The new cell research center will be led by Rick Horwitz, a former University of Virginia associate vice president for research, and will bring together biologists, microscopy experts, data scientists and others from a diverse set of fields under one roof. It will start with a group of around 20 scientists but has plans to hire up to 70 within the first three years.
The Allen Institute for Cell Science will initially focus on what are known as induced pluripotent stem or IPS cells. These cells, which are derived directly from adult tissue, are special because they are believed to have the ability to transform themselves into any other cell type in the body. IPS cells hold tremendous promise for drug discovery and regenerative medicine but while they have become a popular subject of study by scientists in recent years, there’s a lot we still don’t know about how they work.
The institute plans to start by creating computational models of the transition of IPS cells into heart muscle and epithelial cells that make up skin and line the inside of cavities in the human body. About 90 percent of cancers are believed to be related to issues with epithelial cells.
Horwitz, a cell biology professor who helped launch the University of Virginia's big data initiative, described a cell as "a system of molecular machines -- many, many machines and each of these machines is really complicated."
"People have studied individual systems but no one has tried to integrate it. It’s a huge project. It takes a multi-disciplinary team," he said.
With its “big science” approach, the new institute aims to replicate the success of another, more established philanthropic endeavor by Allen to reverse engineer the brain.
Founded in 2003, the Allen Institute for Brain Science was initially met with some skepticism and many questioned whether its mission – to map the mouse brain – was the right one. But now, 11 years later, the institute’s mouse brain atlas and human brain atlas are widely praised as some of the most critical work in the history of neuroscience and have been cited in hundreds of peer-reviewed journal articles.
Allen’s initial investment of $100 milion in the brain institute has grown to $500 million and the institute is in the process of more than doubling its staff to 350 over the next few years.
Among the main reasons the brain institute is believed to be so successful is that it has made its findings free and openly available to the public. Horwitz said the new institute will do the same and hopes to be able to share "edited" cells for study, reagents it used to manipulate them, images that will tell the visual story of how the cells change at different stages and predictive models that can start to guess how cells might react to certain stimuli.
The latter goal is key, Horwiz said, to being able to develop tailored therapies for patients.

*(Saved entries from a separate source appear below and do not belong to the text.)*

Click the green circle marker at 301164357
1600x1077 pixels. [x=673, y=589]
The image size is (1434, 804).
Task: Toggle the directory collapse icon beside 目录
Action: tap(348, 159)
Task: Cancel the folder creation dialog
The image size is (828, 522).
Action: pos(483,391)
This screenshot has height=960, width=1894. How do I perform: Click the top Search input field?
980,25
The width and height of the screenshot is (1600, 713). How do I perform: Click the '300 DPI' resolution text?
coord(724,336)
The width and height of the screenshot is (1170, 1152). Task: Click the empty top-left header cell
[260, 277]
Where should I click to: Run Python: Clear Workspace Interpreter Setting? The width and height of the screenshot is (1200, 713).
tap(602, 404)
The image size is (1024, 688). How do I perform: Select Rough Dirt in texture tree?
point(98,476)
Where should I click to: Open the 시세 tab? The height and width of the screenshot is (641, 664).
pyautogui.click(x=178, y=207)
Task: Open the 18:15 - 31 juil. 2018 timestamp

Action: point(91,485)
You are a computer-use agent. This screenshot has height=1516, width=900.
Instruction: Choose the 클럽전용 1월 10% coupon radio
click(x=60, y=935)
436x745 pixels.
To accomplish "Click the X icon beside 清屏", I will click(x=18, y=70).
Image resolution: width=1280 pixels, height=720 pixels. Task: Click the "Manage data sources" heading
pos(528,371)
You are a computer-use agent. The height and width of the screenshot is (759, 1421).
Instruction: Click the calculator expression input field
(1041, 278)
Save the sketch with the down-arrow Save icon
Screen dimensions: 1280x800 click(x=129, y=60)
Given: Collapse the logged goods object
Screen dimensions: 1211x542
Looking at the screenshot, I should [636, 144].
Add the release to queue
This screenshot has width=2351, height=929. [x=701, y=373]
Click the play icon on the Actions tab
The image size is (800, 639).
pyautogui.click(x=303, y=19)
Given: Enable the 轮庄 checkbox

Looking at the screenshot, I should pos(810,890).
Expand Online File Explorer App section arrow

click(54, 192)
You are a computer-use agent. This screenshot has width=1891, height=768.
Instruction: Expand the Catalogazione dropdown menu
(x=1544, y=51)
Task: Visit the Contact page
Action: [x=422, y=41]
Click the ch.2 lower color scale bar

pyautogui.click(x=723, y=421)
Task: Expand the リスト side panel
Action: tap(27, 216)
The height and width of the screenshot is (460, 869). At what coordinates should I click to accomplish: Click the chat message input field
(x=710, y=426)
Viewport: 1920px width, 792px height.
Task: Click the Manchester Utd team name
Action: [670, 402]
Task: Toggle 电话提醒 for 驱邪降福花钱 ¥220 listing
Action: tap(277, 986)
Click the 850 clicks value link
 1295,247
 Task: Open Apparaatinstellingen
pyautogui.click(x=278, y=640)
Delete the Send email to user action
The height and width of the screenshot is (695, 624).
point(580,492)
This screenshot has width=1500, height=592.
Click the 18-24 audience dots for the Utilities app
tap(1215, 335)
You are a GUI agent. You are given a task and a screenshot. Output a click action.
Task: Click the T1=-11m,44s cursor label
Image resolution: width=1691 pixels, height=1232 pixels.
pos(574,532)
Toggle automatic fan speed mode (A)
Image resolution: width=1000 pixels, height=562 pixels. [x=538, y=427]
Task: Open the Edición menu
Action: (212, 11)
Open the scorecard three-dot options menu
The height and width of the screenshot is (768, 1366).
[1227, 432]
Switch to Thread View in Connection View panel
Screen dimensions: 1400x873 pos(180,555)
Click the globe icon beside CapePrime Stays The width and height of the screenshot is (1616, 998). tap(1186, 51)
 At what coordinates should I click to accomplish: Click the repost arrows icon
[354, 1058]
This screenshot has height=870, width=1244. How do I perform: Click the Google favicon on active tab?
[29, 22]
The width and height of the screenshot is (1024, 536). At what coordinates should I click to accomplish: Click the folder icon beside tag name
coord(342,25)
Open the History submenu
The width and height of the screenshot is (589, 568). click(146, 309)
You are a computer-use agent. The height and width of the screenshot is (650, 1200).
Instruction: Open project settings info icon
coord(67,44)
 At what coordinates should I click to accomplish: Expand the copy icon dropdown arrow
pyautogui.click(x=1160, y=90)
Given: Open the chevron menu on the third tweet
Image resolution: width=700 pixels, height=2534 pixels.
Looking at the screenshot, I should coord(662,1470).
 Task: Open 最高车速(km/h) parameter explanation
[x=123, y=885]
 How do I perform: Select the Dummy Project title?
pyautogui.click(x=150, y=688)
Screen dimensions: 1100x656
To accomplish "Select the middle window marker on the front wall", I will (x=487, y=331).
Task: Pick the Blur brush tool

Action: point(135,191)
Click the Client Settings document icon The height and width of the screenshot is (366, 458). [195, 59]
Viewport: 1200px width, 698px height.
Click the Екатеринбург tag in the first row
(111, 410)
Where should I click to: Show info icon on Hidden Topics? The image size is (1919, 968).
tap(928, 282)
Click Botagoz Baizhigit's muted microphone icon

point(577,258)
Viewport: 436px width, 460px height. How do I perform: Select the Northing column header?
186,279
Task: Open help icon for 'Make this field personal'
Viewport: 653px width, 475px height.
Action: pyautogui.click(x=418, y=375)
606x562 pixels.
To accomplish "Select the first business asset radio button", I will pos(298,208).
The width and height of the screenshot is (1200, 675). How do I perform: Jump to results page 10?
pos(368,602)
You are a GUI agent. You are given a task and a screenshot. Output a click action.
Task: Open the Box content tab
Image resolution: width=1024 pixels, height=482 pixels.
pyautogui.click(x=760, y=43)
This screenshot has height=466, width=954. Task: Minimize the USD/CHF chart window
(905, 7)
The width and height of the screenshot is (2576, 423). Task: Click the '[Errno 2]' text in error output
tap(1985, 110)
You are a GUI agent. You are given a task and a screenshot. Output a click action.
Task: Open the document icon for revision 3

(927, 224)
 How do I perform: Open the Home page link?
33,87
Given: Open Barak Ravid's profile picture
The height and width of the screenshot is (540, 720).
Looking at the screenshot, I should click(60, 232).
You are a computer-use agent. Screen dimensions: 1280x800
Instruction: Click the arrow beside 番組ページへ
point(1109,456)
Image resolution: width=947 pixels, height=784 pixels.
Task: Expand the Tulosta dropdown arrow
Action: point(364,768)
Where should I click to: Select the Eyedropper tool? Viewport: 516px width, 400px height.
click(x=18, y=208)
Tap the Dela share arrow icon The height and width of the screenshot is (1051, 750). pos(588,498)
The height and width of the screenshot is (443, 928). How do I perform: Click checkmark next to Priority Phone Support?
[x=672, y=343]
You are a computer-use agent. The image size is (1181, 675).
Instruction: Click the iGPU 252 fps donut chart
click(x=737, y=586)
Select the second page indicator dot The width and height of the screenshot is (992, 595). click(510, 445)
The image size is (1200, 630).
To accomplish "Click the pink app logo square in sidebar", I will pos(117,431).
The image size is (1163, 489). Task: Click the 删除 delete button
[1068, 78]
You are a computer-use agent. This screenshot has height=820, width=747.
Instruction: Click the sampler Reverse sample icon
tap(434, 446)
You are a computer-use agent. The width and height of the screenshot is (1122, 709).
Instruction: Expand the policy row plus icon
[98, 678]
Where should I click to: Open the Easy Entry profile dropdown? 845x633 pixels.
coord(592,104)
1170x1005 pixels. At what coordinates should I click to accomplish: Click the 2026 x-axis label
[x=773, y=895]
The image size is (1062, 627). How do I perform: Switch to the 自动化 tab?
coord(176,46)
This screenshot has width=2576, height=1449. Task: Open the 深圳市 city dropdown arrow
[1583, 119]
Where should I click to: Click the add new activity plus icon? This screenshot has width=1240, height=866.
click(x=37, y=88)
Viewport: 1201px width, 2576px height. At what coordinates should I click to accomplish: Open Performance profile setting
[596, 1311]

"If you look at cancer there are a tremendous number of genes turned on or off or mutated. This is also true for autism. What we don't know is which ones are important and which ones are not. The important ones are the ones that actually change how the cell grows and once we have a better understanding of how this works we'll have a much better idea of which potential targets for new drugs," he said.
Over the past decade, Allen, who is estimated to be worth $15.8 billion according to Forbes, has emerged as one of the most influential philanthropists in the field of biomedicine. He is one of nearly 130 billionaires who have signed The Giving Pledge, promising to give more than half his wealth away to charity. Earlier this year, Allen pledged $100 million to battle Ebola – a contribution that U.S. officials say has been critical to getting emergency operations centers up and running in west Africa.
Bruce Alberts, who was part of a group of about 15 scientists who participated in a brainstorming meeting about cell biology with Allen earlier this year, said he believes the work it will be doing will bring us “many surprises that makes us realize how little we really understand about the basic mechanisms by which cells operate.”
Alberts, a biochemistry professor at the University of California-San Francisco who served two terms as president of the National Academy of Sciences, said that in recent years the private sector has become critical to reversing the trend of reduced government investment in basic science.
“These longer-term kinds of investments tend to be neglected because everyone wants short-term outputs in this world of politics. So I am very pleased Paul Allen has a different vision,” Alberts said.